Despite multiple requests, Morgan said he politely declined.

“One Whataburger squirrel house was more than enough,” he explained.

Still, he and his family were thrilled that the photo of Dale’s cute house was shared widely on the internet, and they enjoyed laughing at some of the Facebook comments, Morgan said.

“New menu nuts and pecans,” one person suggested to the burger chain.

“Lowkey jelly,” another person wrote, using slang for the word jealous.

“At least this squirrel gets his own Whataburger,” wrote another person, saying they wished there was one near them.

“We loved seeing that people were having fun with it,” Morgan said. “But we all agreed that Dale is way more cool than his house.”

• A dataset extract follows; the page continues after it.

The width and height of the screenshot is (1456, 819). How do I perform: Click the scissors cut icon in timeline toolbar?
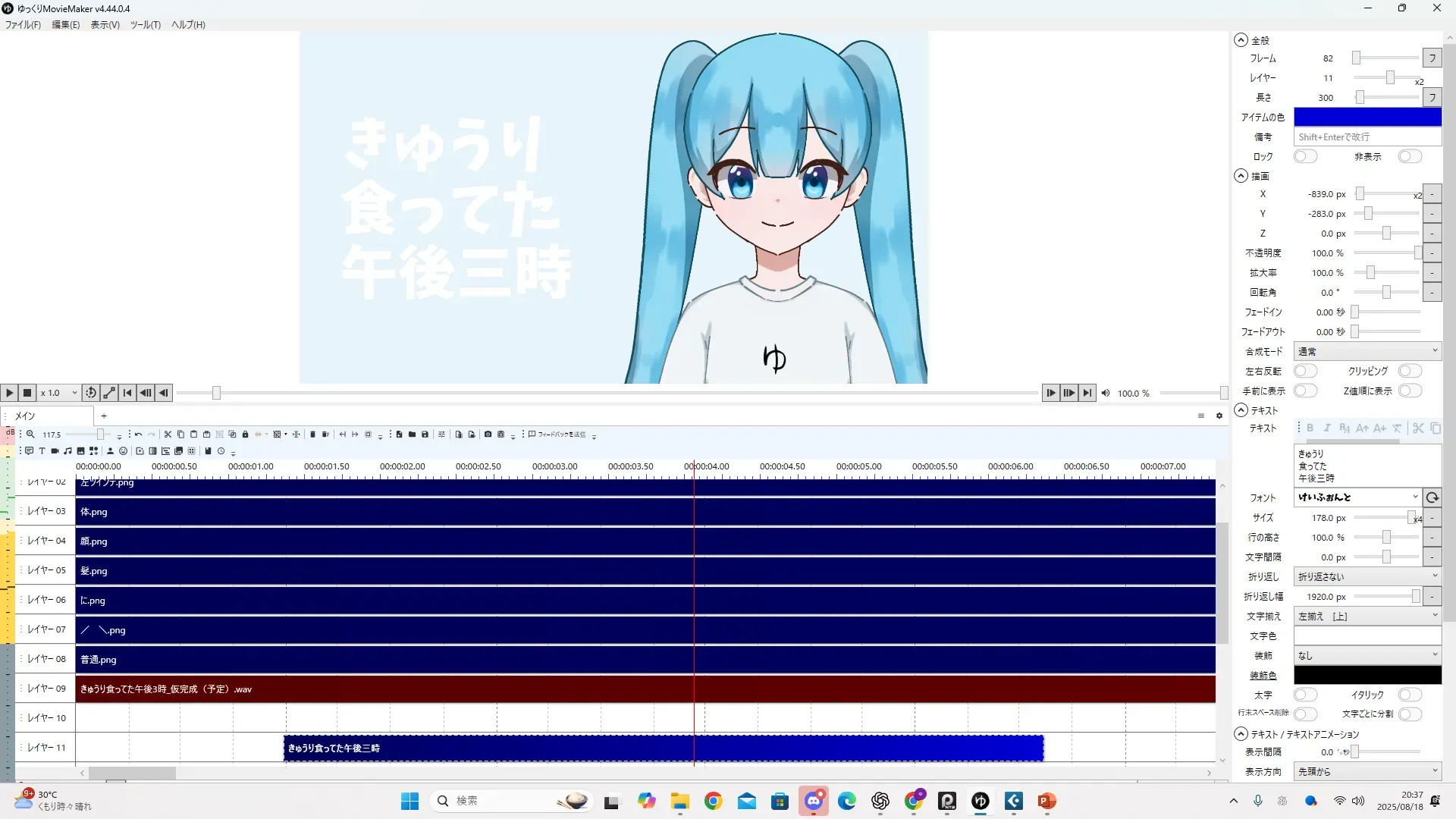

His daughters, who already had Cindy Lou Who, four short-haired rabbits and one longhair rabbit as pets, were thrilled to dote on Dale.

“He’ll climb up your arm and he loves to be held,” Gracie said. “It was always a lot of fun to wake up and see him waiting for us outside.”

Earlier this year, Dale started coming by less frequently, Annie Morgan said, and now several months have passed without a sighting.

But her family isn’t worried.

“We were all surprised that he hung around as long as he did,” she said. “We’re thinking now that maybe he found a nice female squirrel and they have a nice little squirrel family.”

The Whataburger house was built for one, but if Dale does return at some point with a bushy-tailed crew, Riley said she’d consider building a bigger burger shack with her dad.

“I miss Dale sometimes, but I think he probably moved on and I’m fine with that,” she said. “Our goal [when we rescued him] was that he would go back to the wild someday and have a happy life.”